Kekhawatiran Terhadap Presiden Internasional
Selain kekhawatiran atas dampak langsungnya, para analis internasional memperingatkan bahwa tindakan seperti ini berpotensi menciptakan presiden berbahaya dalam hubungan internasional. Jika satu negara besar merasa bebas menggunakan kekuatan militer untuk mencapai tujuan politik atau ekonomi tanpa persetujuan internasional, hal ini bisa memicu reaksi balasan atau intervensi serupa di masa depan, menurunkan efektivitas hukum internasional yang dirancang untuk mencegah konflik berskala besar.
Indonesia ikut menyatakan keprihatinan atas penggunaan kekuatan militer dalam konteks ini, memperingatkan bahwa tindakan semacam itu berpotensi menjadi preseden buruk yang merusak dasar hubungan antarpemerintah dan prinsip non-intervensi yang dihormati dalam Piagam PBB.

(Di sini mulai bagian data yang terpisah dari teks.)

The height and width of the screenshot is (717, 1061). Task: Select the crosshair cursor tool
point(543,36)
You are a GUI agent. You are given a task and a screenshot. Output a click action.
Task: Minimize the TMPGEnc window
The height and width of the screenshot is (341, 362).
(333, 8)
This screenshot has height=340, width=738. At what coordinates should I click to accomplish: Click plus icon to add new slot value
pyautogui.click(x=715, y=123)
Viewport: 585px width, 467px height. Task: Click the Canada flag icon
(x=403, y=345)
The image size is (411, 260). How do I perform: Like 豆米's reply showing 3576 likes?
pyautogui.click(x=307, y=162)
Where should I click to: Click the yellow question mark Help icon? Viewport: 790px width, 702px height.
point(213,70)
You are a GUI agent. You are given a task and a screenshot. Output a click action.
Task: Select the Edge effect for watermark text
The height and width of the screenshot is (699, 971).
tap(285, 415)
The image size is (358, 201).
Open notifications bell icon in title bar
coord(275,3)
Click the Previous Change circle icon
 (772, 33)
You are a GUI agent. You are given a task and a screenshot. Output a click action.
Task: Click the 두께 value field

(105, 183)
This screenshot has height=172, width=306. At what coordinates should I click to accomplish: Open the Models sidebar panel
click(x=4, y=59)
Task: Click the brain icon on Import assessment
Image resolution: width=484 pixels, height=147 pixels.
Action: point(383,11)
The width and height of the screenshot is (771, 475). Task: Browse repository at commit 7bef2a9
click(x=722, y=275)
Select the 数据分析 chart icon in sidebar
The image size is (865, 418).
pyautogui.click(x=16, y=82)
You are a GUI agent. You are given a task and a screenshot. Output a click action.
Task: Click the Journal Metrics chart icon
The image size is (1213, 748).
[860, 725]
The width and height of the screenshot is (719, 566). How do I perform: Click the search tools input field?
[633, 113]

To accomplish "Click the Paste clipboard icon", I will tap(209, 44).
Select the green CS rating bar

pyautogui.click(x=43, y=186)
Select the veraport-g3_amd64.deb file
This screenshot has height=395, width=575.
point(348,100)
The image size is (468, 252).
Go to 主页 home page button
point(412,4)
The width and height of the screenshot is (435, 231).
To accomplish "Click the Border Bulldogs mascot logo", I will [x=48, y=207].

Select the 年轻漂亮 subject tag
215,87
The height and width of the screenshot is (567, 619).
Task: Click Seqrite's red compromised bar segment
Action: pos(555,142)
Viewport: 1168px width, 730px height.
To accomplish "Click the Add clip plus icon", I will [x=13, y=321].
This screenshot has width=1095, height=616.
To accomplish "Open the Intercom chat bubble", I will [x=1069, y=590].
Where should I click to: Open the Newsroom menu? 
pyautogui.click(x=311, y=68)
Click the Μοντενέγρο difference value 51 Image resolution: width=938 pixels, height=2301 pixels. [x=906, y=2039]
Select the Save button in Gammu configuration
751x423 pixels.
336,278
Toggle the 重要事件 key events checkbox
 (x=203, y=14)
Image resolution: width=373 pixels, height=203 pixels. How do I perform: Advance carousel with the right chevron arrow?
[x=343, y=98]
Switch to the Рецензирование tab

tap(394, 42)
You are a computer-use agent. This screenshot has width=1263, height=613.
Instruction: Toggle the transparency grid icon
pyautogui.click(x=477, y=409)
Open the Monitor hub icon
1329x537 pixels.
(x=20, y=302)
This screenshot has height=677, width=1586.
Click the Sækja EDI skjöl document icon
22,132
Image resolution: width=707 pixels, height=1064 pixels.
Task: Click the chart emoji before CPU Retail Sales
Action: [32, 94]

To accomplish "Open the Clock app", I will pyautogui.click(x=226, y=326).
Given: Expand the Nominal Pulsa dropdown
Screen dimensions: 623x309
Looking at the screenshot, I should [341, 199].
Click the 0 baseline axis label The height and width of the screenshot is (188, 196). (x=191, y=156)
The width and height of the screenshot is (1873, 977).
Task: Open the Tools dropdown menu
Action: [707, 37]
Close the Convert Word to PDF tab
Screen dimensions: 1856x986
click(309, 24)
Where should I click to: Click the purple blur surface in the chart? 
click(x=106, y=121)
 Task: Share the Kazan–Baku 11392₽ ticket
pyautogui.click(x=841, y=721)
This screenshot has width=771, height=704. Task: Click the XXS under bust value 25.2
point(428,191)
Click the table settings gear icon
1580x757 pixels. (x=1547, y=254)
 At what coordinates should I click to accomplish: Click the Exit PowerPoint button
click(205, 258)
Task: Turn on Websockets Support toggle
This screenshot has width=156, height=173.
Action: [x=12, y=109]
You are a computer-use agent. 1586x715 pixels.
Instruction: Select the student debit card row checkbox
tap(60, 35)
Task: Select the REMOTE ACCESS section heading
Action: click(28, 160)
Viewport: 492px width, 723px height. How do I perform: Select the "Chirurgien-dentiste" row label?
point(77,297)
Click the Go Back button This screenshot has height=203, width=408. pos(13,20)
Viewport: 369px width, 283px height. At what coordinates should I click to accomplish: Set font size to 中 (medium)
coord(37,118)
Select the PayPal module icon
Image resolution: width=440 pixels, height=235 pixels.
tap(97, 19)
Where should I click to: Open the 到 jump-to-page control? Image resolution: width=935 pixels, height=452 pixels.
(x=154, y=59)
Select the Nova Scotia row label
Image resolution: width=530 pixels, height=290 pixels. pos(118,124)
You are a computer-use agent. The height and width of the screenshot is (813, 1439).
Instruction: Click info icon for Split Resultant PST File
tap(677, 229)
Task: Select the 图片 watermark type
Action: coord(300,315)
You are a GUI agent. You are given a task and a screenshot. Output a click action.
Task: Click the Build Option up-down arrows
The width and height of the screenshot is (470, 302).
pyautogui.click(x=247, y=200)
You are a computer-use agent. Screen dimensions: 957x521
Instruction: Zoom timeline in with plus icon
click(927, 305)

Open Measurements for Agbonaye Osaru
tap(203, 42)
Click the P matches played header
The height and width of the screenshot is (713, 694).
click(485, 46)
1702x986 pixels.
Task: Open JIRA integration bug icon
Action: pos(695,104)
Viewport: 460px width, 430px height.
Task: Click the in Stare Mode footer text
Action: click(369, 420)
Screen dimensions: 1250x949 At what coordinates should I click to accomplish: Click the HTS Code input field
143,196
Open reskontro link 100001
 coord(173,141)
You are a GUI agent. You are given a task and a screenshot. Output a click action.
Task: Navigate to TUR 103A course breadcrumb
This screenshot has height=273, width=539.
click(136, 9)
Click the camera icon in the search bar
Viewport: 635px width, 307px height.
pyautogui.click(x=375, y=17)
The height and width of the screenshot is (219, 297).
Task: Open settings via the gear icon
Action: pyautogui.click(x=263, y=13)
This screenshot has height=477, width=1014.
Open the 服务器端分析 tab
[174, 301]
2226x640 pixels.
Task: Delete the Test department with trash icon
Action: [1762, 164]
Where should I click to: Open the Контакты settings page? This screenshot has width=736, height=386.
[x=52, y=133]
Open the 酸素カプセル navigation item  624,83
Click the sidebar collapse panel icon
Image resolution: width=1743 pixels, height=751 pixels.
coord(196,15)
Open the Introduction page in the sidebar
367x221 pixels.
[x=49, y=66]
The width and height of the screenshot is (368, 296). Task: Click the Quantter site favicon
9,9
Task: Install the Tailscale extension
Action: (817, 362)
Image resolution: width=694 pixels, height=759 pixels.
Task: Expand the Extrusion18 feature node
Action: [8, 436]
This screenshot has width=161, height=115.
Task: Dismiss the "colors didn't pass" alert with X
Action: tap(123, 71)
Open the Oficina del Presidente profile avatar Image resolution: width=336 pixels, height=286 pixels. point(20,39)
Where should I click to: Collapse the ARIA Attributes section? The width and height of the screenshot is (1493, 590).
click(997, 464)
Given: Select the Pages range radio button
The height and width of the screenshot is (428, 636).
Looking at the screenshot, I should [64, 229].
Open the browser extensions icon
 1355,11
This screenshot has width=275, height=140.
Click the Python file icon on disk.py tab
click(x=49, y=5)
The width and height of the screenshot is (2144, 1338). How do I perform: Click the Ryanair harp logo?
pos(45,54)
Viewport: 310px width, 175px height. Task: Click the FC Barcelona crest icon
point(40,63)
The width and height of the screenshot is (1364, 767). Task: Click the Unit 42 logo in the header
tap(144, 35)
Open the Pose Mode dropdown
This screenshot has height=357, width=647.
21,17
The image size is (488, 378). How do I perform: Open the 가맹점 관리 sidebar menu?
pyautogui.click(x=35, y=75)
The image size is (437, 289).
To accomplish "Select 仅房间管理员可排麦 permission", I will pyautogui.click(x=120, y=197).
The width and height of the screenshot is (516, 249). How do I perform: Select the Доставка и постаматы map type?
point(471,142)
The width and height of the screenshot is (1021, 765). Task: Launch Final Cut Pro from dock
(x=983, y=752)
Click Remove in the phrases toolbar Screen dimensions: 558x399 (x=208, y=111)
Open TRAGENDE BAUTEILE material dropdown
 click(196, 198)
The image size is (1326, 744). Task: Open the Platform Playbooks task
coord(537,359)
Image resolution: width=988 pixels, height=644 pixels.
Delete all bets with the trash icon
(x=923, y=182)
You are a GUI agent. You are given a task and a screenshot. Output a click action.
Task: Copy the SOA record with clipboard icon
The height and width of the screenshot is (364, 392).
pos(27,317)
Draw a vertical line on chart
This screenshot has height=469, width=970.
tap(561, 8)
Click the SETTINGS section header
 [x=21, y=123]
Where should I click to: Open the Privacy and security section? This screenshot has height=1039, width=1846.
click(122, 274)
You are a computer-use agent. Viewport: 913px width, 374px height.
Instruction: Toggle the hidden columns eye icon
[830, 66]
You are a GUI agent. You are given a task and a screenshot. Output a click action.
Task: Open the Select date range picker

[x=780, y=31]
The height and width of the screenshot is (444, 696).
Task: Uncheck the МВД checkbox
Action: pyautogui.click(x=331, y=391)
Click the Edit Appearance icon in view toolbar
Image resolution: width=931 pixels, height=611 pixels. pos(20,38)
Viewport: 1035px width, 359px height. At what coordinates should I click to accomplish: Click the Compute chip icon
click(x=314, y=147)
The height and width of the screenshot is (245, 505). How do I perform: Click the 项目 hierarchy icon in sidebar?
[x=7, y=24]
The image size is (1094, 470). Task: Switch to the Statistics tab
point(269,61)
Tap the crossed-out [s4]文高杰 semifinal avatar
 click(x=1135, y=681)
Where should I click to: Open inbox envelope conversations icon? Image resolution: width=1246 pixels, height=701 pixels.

Ketidaksepakatan Tentang Justifikasi Serangan
Sementara pihak pemerintahan AS berusaha membingkai operasi sebagai bagian dari upaya menghadapi ancaman kriminal dan menjaga keamanan nasional, banyak ahli internasional menilai argumen tersebut tidak cukup kuat untuk membenarkan penggunaan kekuatan. Menurut mereka, tuduhan seperti keterlibatan dalam narkotika atau tuduhan lain terhadap pemimpin negara tidak secara otomatis memberi hak kepada negara lain untuk melakukan serangan militer di luar wilayahnya tanpa mandat hukum yang jelas.
Analisis legal pendalaman juga menunjukkan bahwa aspek seperti persetujuan pemerintah Venezuela atau otorisasi Dewan Keamanan PBB tidak terpenuhi, yang secara normatif diperlukan untuk menjadikan campur tangan militer sebagai tindakan yang sah di bawah hukum internasional.
Penutup
Serangan militer AS ke Venezuela yang terjadi awal 2026 telah memicu perdebatan luas mengenai legalitas, moralitas, dan dampaknya terhadap tatanan internasional. Meski tujuan yang diklaim oleh Washington beragam, termasuk tuduhan terhadap pemimpin Venezuela dan isu keamanan regional, banyak negara, pakar hukum, serta lembaga internasional melihat tindakan ini sebagai pelanggaran prinsip dasar Piagam PBB serta aturan hukum internasional yang mengatur penggunaan kekuatan antarnegara.
Reaksi global terhadap operasi militer ini menegaskan bahwa dalam sistem internasional yang berbasis hukum dan kedaulatan, tindakan sepihak tanpa mandat yang jelas tidak hanya dipertanyakan secara hukum tetapi juga memengaruhi reputasi dan hubungan diplomatik jangka panjang. Ke depan, penting bagi komunitas internasional untuk menegaskan kembali prinsip non-intervensi serta cara damai dalam penyelesaian konflik, demi menjaga perdamaian dan stabilitas global.